■ **Work item**
Each line in the data holding "bubble" should be listed.

--- START ---

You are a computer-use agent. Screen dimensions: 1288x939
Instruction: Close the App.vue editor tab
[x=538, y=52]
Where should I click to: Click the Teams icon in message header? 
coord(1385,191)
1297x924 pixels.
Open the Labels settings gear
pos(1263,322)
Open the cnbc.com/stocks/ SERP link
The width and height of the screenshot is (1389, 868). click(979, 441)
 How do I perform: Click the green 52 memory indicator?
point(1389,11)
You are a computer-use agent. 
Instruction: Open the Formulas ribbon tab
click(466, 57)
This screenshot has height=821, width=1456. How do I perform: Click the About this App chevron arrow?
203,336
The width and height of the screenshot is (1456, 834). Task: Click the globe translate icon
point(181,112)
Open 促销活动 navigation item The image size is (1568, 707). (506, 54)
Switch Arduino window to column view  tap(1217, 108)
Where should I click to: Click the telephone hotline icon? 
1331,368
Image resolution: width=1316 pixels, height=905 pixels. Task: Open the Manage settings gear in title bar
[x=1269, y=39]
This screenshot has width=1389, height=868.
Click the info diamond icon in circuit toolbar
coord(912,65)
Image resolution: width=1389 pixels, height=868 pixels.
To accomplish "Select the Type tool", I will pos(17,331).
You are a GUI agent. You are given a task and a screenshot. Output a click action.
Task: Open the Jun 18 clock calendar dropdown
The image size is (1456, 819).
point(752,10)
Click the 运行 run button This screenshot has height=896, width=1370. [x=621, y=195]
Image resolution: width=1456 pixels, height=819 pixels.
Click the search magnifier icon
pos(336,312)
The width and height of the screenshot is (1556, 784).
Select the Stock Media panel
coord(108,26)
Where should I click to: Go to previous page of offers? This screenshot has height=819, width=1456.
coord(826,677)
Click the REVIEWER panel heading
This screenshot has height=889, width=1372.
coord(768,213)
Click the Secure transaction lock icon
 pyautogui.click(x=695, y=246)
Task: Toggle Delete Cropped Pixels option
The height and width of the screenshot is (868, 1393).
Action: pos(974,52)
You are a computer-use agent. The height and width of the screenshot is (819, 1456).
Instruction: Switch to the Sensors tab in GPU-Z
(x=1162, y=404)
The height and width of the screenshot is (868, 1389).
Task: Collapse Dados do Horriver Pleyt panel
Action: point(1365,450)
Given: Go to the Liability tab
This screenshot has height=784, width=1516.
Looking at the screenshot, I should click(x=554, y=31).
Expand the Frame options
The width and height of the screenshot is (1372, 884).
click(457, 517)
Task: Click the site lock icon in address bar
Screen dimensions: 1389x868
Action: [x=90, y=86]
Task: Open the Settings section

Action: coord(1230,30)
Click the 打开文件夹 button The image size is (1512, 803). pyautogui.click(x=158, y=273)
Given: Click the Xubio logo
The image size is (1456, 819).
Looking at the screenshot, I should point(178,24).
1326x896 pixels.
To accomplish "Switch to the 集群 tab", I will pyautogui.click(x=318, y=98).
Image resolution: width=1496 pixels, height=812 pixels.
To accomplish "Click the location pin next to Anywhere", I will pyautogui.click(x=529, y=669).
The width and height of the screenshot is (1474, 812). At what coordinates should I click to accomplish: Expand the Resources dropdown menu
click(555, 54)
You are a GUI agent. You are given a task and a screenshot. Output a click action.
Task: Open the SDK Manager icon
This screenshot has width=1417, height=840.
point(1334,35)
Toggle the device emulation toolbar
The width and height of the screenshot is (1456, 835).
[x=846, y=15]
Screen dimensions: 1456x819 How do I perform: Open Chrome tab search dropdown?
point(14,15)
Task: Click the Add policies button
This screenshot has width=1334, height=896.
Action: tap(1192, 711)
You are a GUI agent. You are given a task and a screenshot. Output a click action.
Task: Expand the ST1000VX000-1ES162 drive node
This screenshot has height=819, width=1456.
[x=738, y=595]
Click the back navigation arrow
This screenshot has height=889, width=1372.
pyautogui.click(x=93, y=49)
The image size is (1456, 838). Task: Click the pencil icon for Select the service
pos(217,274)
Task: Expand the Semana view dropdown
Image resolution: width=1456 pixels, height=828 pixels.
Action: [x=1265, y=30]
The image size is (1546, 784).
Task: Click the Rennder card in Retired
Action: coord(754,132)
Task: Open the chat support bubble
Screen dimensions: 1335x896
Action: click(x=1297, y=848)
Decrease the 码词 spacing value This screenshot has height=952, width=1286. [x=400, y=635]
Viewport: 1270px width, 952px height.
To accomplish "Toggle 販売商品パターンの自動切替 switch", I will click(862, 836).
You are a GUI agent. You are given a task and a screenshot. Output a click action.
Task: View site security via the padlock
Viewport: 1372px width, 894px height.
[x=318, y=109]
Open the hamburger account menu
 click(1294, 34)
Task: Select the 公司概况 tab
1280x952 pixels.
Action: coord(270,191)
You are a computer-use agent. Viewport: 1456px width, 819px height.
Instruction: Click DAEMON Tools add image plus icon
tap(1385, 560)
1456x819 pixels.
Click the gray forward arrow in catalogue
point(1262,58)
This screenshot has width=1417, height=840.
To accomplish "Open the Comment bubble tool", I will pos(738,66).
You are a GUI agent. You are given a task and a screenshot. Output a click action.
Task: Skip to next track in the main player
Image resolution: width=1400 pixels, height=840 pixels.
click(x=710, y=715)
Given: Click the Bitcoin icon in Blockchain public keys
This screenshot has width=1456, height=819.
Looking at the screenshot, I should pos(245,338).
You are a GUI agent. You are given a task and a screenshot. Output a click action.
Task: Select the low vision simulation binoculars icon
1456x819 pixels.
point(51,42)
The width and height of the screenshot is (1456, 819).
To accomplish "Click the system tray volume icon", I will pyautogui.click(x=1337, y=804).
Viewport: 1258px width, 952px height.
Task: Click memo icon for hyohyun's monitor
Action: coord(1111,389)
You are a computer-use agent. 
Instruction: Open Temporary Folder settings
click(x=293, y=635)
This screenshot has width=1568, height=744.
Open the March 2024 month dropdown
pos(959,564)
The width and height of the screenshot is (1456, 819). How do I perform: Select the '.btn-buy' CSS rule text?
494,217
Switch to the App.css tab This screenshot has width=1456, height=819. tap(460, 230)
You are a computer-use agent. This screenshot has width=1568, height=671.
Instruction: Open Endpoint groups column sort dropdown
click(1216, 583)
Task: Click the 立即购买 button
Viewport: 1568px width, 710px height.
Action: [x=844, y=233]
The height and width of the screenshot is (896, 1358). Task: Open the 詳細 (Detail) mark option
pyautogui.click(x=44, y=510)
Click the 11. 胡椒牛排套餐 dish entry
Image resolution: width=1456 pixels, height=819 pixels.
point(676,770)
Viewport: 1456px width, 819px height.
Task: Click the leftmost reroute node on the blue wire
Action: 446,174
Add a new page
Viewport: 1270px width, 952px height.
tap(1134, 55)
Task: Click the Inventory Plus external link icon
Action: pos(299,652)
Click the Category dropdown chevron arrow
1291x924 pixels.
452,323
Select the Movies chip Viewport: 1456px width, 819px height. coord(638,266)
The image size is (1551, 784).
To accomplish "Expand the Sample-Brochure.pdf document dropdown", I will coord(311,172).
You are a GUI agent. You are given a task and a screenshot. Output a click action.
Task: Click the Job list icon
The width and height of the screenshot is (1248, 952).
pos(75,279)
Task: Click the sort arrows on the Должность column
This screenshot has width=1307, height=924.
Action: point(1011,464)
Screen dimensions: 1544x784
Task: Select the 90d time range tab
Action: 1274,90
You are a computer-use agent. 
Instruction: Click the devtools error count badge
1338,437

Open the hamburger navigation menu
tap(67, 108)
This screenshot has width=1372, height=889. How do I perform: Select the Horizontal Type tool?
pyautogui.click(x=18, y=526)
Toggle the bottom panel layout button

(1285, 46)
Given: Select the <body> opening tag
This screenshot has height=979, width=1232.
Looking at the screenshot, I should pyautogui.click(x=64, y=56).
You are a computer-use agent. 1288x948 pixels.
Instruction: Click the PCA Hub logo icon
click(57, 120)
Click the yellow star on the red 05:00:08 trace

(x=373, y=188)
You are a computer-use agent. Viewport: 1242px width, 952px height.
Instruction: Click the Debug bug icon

--- END ---

■ **Expected answer**
Task: Open the chat support bubble
To accomplish "Open the Comment bubble tool", I will pos(738,66).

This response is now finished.